(Stored data)

* * * * * * * * *

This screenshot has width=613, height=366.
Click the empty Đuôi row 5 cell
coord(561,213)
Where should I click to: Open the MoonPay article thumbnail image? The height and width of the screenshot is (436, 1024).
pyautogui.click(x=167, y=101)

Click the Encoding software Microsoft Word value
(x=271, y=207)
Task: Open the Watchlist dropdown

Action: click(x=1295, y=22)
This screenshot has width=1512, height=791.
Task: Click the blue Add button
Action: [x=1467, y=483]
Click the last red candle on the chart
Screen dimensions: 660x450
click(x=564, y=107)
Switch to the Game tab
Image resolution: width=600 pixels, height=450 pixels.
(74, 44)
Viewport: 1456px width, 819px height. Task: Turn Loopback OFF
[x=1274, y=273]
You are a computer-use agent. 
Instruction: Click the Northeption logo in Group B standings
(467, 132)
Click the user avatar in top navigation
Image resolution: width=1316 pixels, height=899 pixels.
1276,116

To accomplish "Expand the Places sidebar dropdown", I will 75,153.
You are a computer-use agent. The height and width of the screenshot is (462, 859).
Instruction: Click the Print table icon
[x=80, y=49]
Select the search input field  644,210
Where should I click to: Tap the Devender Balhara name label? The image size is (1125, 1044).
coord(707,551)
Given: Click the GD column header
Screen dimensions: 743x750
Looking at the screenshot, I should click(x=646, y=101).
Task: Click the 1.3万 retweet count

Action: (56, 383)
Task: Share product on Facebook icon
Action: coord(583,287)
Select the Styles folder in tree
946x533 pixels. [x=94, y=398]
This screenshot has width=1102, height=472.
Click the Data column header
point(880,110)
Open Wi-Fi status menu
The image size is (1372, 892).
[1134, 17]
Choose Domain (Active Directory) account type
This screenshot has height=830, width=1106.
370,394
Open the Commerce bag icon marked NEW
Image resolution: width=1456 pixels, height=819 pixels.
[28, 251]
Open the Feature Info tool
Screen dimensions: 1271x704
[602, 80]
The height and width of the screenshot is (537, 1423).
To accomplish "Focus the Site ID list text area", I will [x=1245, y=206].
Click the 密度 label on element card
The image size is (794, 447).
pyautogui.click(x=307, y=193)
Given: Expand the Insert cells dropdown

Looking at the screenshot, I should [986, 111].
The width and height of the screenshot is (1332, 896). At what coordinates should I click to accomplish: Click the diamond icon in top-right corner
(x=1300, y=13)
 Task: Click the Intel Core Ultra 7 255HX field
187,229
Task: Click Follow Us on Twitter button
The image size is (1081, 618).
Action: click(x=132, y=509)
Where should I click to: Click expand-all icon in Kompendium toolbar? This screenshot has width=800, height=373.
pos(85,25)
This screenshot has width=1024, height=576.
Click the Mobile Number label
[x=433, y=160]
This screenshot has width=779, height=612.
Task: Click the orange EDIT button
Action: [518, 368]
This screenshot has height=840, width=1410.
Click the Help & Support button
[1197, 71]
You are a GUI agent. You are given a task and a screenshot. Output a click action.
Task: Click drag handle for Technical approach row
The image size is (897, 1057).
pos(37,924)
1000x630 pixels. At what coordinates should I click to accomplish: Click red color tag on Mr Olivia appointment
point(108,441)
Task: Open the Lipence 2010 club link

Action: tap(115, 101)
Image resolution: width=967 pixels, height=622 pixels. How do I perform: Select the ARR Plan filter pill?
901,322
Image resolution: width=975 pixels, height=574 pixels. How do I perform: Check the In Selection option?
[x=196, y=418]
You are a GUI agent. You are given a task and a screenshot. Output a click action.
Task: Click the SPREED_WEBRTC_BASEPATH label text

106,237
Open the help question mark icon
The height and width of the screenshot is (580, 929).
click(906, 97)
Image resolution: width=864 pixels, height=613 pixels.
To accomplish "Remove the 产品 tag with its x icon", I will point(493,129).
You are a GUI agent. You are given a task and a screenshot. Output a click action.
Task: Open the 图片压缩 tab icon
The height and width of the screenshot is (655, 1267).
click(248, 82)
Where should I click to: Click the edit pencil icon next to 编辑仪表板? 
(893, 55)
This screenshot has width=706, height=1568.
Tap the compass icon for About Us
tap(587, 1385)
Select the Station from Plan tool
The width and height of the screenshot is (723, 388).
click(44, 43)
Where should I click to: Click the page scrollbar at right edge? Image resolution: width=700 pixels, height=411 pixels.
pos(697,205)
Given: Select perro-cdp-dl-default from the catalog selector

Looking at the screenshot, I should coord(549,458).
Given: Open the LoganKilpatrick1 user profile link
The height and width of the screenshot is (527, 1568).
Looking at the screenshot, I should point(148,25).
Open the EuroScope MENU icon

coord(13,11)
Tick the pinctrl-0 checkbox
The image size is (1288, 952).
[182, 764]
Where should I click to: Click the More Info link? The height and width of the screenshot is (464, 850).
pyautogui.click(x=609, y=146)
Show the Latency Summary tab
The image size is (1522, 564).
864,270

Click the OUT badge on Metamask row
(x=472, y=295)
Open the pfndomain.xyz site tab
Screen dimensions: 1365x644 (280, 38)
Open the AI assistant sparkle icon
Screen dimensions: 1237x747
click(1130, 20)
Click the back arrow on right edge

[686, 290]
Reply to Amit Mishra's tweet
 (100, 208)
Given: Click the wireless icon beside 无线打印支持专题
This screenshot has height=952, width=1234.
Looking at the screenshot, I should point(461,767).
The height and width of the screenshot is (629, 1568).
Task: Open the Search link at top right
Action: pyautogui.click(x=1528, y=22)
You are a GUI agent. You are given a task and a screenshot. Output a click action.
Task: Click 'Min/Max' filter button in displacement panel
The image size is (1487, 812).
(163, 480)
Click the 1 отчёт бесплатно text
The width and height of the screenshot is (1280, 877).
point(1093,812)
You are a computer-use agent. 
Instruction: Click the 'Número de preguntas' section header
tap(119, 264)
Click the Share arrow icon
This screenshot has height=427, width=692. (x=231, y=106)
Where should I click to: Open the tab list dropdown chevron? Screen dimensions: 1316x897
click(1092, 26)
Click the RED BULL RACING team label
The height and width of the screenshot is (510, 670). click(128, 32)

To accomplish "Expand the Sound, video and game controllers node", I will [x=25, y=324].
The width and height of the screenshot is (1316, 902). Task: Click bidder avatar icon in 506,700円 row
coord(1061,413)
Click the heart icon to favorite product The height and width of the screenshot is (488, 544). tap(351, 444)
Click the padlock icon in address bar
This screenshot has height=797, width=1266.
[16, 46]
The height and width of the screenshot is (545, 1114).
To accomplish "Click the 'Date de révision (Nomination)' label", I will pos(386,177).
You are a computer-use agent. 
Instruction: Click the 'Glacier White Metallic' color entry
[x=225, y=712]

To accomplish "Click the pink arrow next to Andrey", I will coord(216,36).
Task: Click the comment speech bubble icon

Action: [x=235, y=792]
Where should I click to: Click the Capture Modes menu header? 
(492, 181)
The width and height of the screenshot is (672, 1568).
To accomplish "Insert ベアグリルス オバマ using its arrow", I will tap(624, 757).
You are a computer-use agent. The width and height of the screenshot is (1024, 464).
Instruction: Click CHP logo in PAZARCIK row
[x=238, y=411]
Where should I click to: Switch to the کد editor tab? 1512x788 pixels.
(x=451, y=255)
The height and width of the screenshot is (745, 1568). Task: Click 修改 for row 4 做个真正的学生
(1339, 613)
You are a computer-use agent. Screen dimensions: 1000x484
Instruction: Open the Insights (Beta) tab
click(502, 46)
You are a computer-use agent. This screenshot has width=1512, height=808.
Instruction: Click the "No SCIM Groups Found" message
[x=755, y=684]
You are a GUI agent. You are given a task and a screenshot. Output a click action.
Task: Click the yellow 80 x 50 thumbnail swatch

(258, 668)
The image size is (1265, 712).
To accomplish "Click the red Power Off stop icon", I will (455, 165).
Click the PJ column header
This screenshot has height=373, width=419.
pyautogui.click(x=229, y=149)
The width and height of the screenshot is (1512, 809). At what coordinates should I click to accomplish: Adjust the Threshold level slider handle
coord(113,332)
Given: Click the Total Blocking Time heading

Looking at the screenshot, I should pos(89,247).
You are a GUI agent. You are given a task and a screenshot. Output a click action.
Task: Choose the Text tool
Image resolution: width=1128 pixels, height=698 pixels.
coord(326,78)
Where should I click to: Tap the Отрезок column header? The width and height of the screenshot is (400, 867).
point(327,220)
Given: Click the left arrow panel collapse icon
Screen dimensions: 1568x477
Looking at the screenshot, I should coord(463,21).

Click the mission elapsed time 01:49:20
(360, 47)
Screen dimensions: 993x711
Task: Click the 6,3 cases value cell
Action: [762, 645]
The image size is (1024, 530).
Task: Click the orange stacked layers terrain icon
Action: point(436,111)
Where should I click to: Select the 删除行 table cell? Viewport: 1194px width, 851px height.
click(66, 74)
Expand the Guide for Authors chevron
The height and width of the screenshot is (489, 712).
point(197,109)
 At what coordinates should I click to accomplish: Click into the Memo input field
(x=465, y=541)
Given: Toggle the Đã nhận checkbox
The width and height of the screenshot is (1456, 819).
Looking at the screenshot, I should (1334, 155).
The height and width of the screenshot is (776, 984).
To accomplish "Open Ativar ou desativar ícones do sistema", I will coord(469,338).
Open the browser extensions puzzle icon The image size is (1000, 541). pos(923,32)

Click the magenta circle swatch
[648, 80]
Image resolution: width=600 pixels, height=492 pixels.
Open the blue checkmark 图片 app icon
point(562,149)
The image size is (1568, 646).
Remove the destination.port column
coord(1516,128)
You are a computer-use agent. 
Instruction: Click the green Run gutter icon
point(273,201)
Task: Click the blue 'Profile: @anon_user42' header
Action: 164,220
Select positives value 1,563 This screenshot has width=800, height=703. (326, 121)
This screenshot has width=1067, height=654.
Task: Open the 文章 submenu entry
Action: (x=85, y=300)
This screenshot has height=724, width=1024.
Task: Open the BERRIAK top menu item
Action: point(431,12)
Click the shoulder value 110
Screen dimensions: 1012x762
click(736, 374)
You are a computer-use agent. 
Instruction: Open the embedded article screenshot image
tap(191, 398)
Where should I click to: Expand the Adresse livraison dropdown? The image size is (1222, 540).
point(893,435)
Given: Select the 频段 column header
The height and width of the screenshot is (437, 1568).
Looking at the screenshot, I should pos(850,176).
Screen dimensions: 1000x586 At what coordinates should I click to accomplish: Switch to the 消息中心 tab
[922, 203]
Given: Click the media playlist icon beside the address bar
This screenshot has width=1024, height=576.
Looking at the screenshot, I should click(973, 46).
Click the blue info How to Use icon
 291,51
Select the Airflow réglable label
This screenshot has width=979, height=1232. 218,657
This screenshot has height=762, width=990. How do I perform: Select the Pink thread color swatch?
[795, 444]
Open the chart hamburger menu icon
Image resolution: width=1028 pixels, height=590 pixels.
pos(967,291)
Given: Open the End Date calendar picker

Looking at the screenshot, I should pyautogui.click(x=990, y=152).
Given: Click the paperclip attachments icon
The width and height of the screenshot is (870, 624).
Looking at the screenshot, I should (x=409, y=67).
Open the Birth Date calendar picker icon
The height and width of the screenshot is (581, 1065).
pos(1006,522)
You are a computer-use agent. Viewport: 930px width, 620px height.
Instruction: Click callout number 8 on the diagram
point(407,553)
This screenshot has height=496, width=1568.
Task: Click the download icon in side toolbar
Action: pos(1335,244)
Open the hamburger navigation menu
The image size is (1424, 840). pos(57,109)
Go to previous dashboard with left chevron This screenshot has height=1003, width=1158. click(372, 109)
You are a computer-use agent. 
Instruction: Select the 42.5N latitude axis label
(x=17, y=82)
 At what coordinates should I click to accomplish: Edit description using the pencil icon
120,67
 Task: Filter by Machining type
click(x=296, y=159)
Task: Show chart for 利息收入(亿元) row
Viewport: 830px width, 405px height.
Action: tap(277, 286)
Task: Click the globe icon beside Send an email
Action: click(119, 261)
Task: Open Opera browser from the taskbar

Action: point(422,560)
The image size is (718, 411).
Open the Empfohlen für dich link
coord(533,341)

* * * * * * * * *

Problem requirements: Lines that hold "left" are the ones to copy, so pick each out from the data.

Result for this task:
Given: Click the left arrow panel collapse icon
Go to previous dashboard with left chevron This screenshot has height=1003, width=1158. click(372, 109)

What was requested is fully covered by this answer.